One week later, with Harvard trailing Penn by 13 late in the third quarter, the coach needed to remind herself to stay in the moment. On offense, players were not making decisive cuts to get open, and Delaney-Smith feared the team might start playing more tepidly if it sensed her concern about the direction of the game. As the coach settled herself down, her athletes re-focused. On the court, the players repeatedly told one another they were going to win, pulling for their coach in her final year. As guard Maggie McCarthy ’23 explained later, the players embraced a “refuse to lose mentality” earlier this season, in the resilient spirit of Delaney-Smith’s “Act as If” philosophy. That mindset, along with a “run and gun” attack that wore the Quakers down, fueled a 70-63 comeback win.

Anticipating more taut contests, the coach drilled the team on a novel style of defense in which the Crimson compensated for the lack of a strong interior presence with savvy perimeter play.
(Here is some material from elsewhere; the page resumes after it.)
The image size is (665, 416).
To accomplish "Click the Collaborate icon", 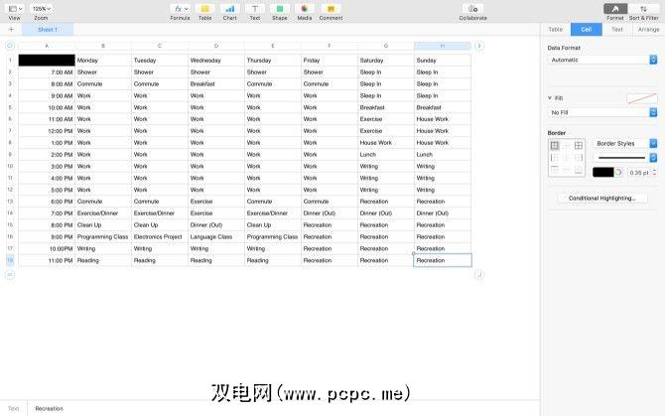I will (473, 9).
A case in point came in the waning seconds of an early February contest against Brown. With the Crimson ahead by two, co-captain Annie Stritzel ’23 stood near the paint as Brown set up a pick and roll. Keeping her head on a swivel, Stritzel edged toward the perimeter and switched onto the Bears’ guard. The coaches had emphasized that the player preferred to go left, so Stritzel shaded her to the right and stole the ball to seal the win. After defeating Yale the next night, the Crimson were 6-3 in Ivy play, well positioned to qualify for the league tournament.
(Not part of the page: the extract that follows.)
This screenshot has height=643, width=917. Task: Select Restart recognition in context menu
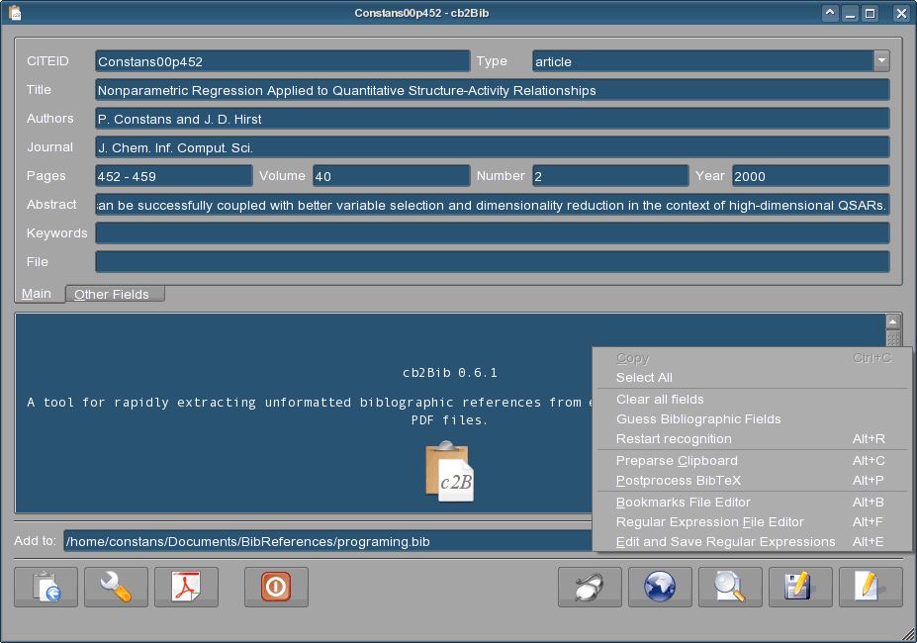(x=674, y=438)
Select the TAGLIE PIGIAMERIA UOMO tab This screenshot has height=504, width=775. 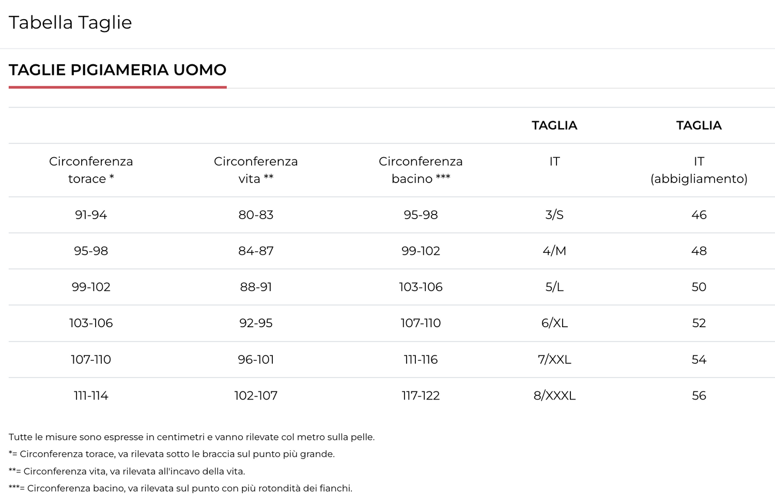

This set up a critical home rematch against Penn on “KDS Day,” February 12. The University planned to honor Delaney-Smith through video tributes from celebrities like Billie Jean King, and more than 70 basketball alumnae would be on hand to fete their coach. Hoping to ease the pressure, Delaney-Smith canceled practice that Tuesday and organized an “Olympics Day,” where players competed in games like corn hole as Olympics-themed music blasted through the gym. Unfortunately, the Quakers raced out to a 17-point lead, and despite another valiant comeback, the Crimson lost in overtime 87-78. Harvard then dropped games at Columbia and Cornell by a combined seven points, causing the season to come down to the final two games.

 

Whatever happens in this final stretch, Delaney-Smith’s accomplishments are extraordinary. She boasts the most wins of any coach (male or female) in any sport in Ivy League history (her Harvard career record is 629-432), has 11 conference championships, and led the first 16-seed over one-seed upset in NCAA history (when the Crimson shocked Stanford in 1998). She has created a vibrant, accomplished alumnae community, spoken out on gender issues (particularly equity), and taught her players to follow suit. Nevertheless, Delaney-Smith emphasizes her “huge disappointment” that she hasn’t won an Ivy title since 2008: “I take that to heart.”
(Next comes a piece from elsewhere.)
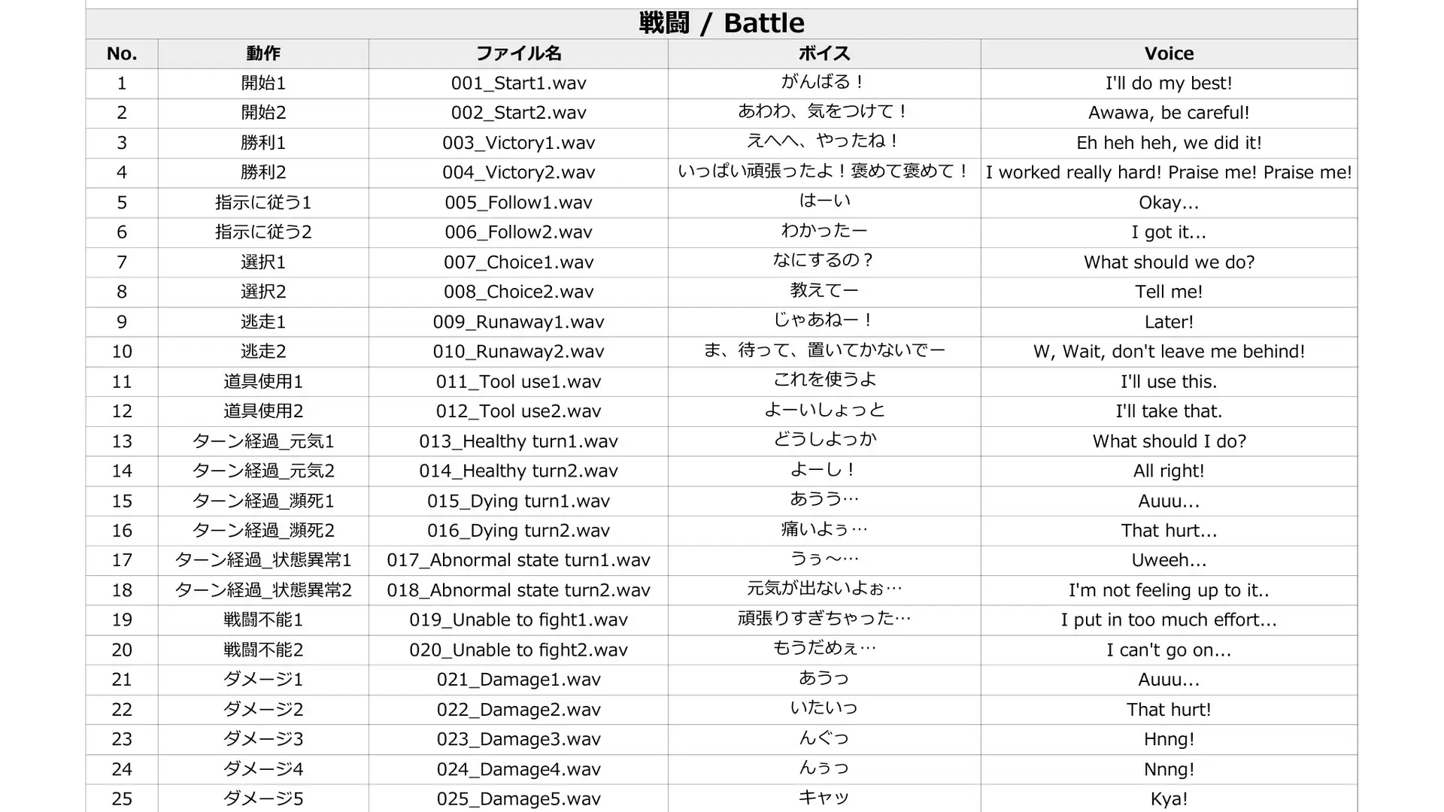Click the 戦闘不能1 action cell

pyautogui.click(x=263, y=620)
Then again, she realizes that years when the team struggled have brought out her best coaching. Delaney-Smith points to the 2006-2007 season—when the team started 1-10 before an upset of Boston College propelled the Crimson to a 13-1 conference record and NCAA tournament berth. And even in years like this one when the team has excellent chemistry but a weaker record, the coach has come to see the relationships she and her players build with one another as an end in and of itself. “I have so many wonderful alumnae come back and talk to me about their four years,” Delaney-Smith says. “I have learned and am a believer that success is really much larger and much more important than an Ivy League title.”

But for now, Delaney-Smith is just staying in the moment, which means preparing for Saturday’s game and trying to qualify for the Ivy League tournament. This could set the stage for an extraordinary final act.